Le vent souffle. Le tonnerre gronde. L’eau coule. La terre tremble.
Tremble, la terre. Coule, l’eau. Gronde, le tonnerre. Souffle, le vent.

Wilderness Series. Wilderness Series ou séries de la nature à l’état sauvage, de la traversée du désert, de l’écosystème libre et foisonnant.

J’explore l’inhabituel, l’inconnu. Je parcours l’inexploré, l’inhabité. J’en traverse les territoires granuleux, pigmentés et fissurés. Est-ce le monde naturel qui m’entoure, que j’explore ? Il me semble que j’en perçois les formes, les textures et les rythmes. C’est bien elle, la nature, quelque part, abstraite par la pluie et sublimée par le soleil.

Le vent souffle. Le tonnerre gronde. L’eau coule. La terre tremble.
Tremble, la terre. Coule, l’eau. Gronde, le tonnerre. Souffle, le vent.

Je la connais. Je la reconnais. Non, pas tout à fait : j’explore avec elle, par elle. Je me frotte à elle. Elle me transporte. Je me colle à elle. Elle me transperce, entre les deux oreilles et au fond du regard.

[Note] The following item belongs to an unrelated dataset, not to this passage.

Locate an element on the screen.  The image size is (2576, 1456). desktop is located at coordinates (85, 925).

Je suis le sang, la sève, la cellule, la veine, la tige… Ou un territoire incendié à vol d’oiseau ? Non, c’est un volcan en éruption. #1 blood. Comme le rouge écarlate — sur rouge — d’un Rothko sans titre. C’est très pictural et musical à la fois ; des tableaux rythmés par une respiration haletante et des mouvements aqueux (les miens ?). Je respire dans un tuba. La nature elle-même pigmente les tableaux en mouvement. Mais ce n’est pas de la peinture ni de la musique. C’est du cinéma. Du cinéma qui ouvre ses horizons. Du cinéma qui s’élargit.

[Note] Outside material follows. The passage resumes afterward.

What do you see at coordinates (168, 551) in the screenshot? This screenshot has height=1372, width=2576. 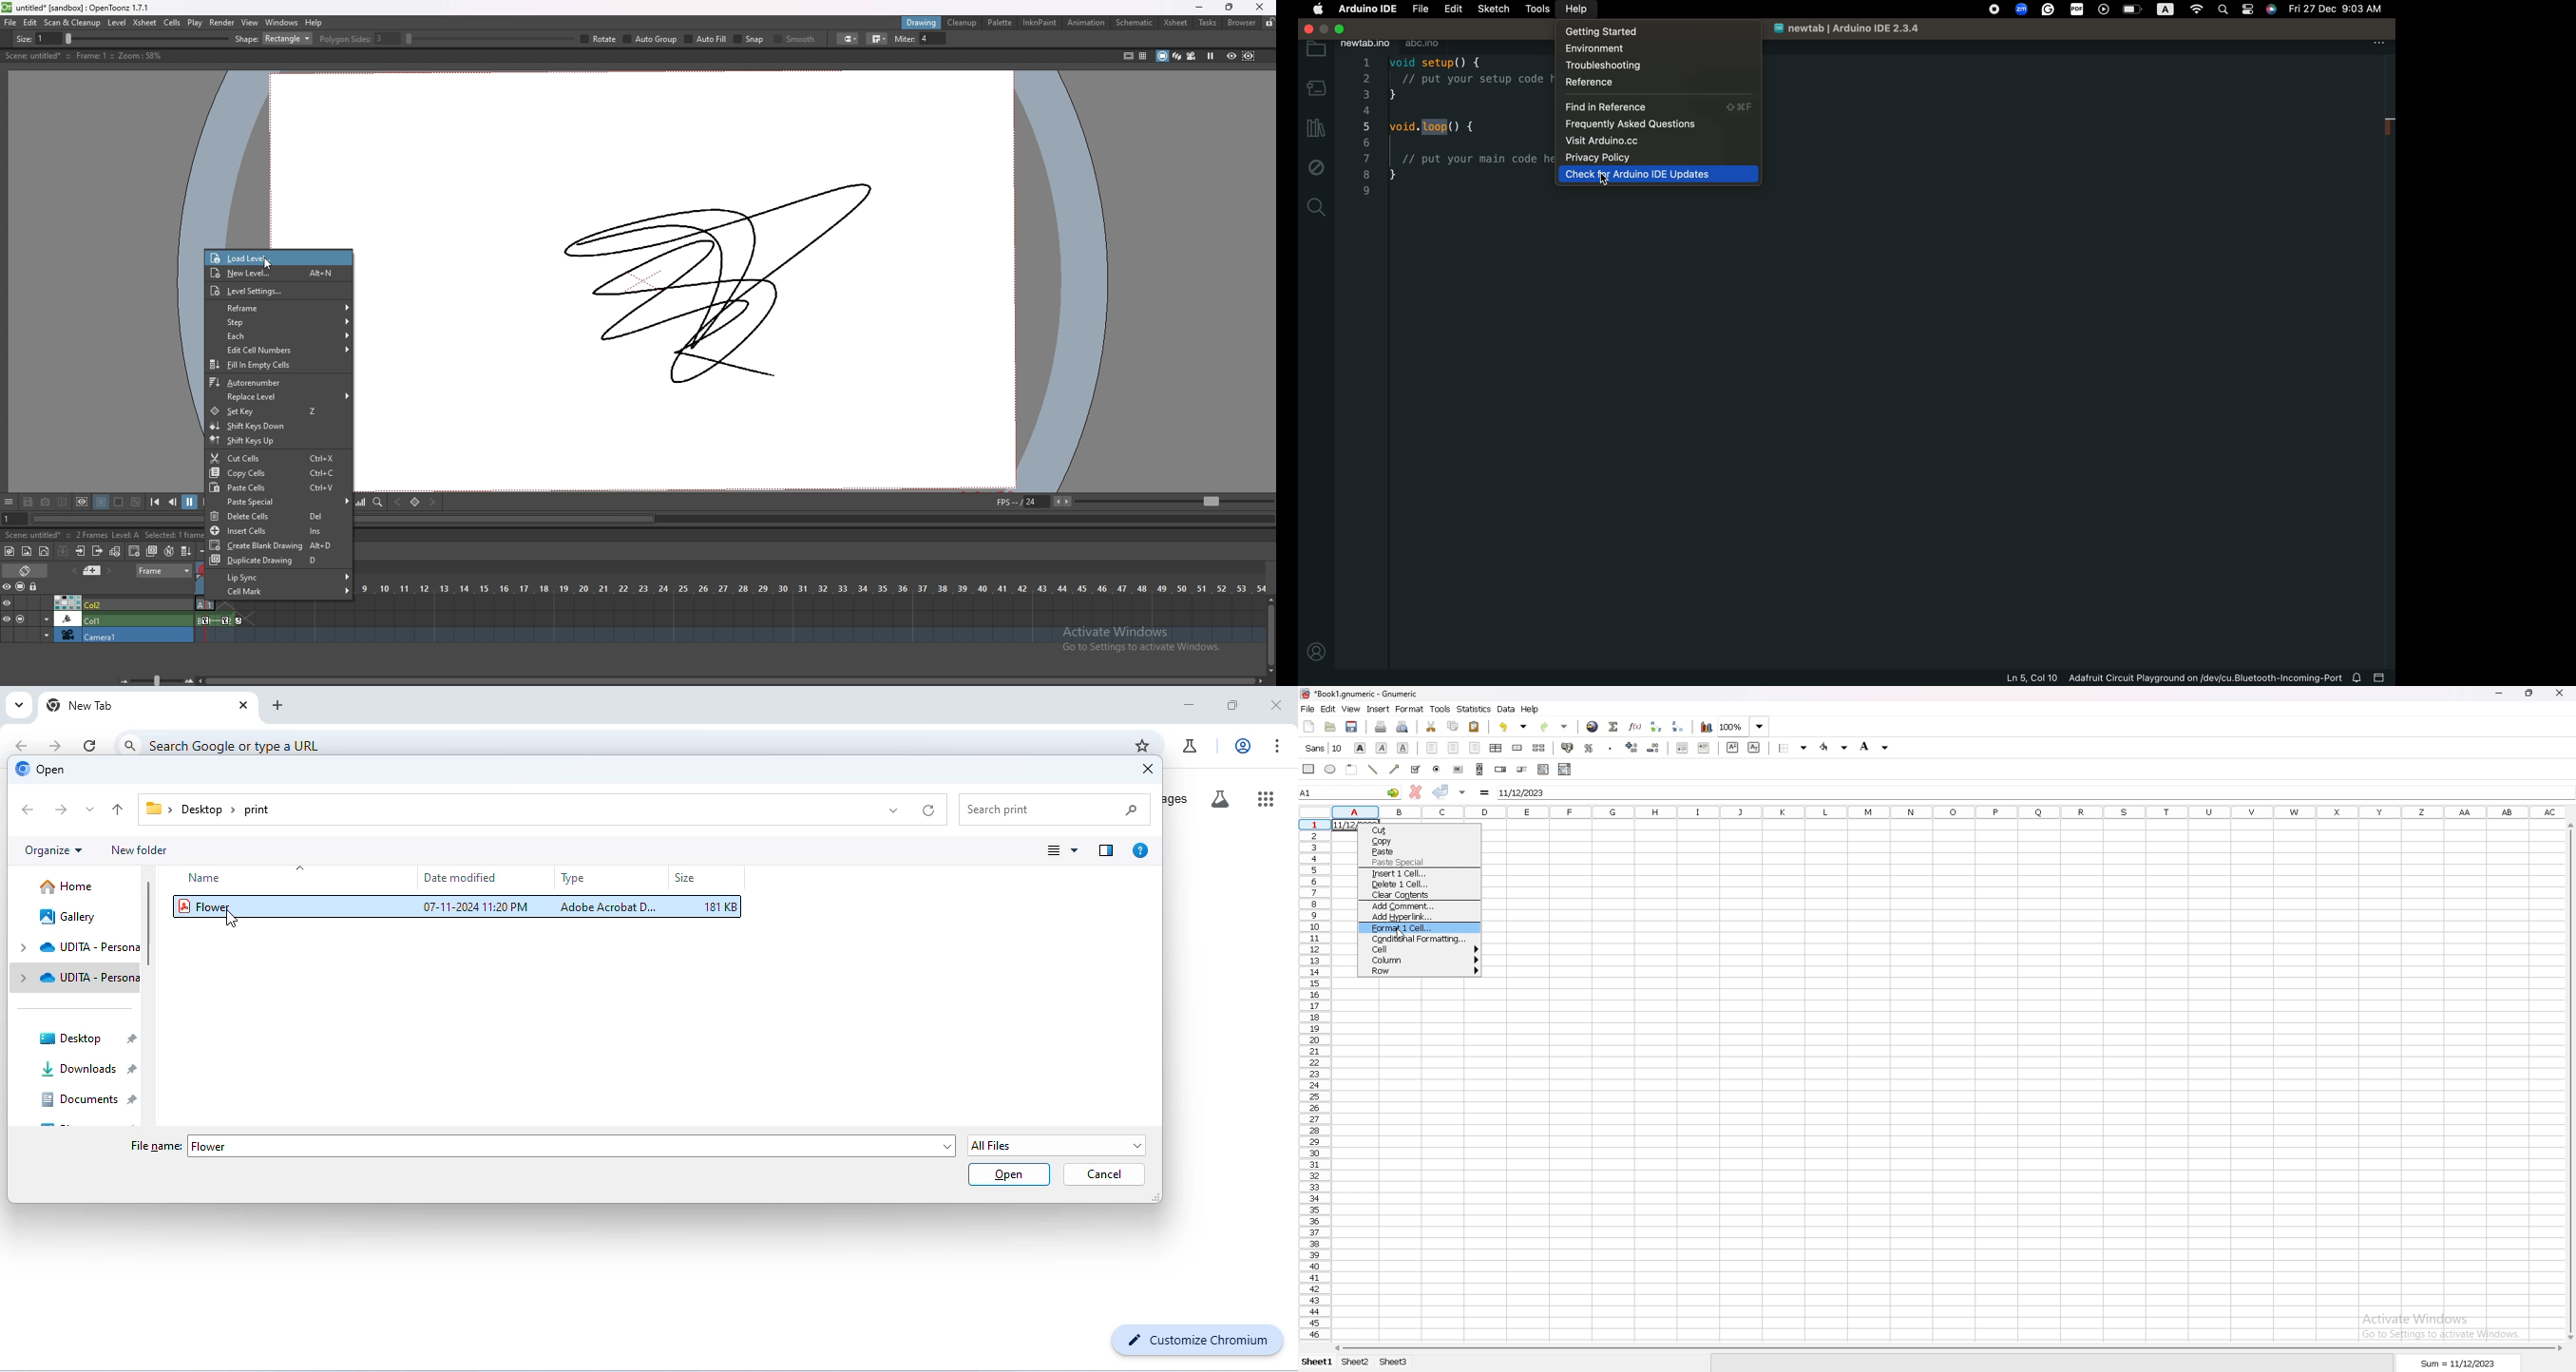 I see `auto input cell number` at bounding box center [168, 551].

Je suis le cerveau, le neurone, la mousse minérale, le trajet nerveux, le remous des vagues. Je prends l’apparence d’une imagerie médicale. J’incarne peut-être une plante marine ? #2 brain. On dirait du Jean Painlevé. Les connexions sont rapides ; ça défile. Toujours pareil, mais différent. C’est de l’action painting ou l’épiphanie du nitrate en jaune, blanc et rose. J’entends l’électronique d’un disque dur. Non, l’extraterrestre : c’est Mars qui Attack ? L’information est acheminée à la vitesse de l’éclair. Est-ce le tonnerre que j’entends gronder ? Ça frétille ; ça griche. La pluie frappe le pare-brise. Le maïs soufflé éclate. Non, ça pétarade tels des coups de feu. Puis, des sons aigus, tenus et lointains ; on dirait des missiles. Je vois le squelette d’une cage thoracique. J’entends les freins hydrauliques d’un train en bordure d’un quai. La toile, c’est celle d’une tempête de neige — en couleurs. C’est tout ça, mon cerveau ? Ou est-ce le cerveau du monde ? L’effet des cerveaux sur le monde, peut-être…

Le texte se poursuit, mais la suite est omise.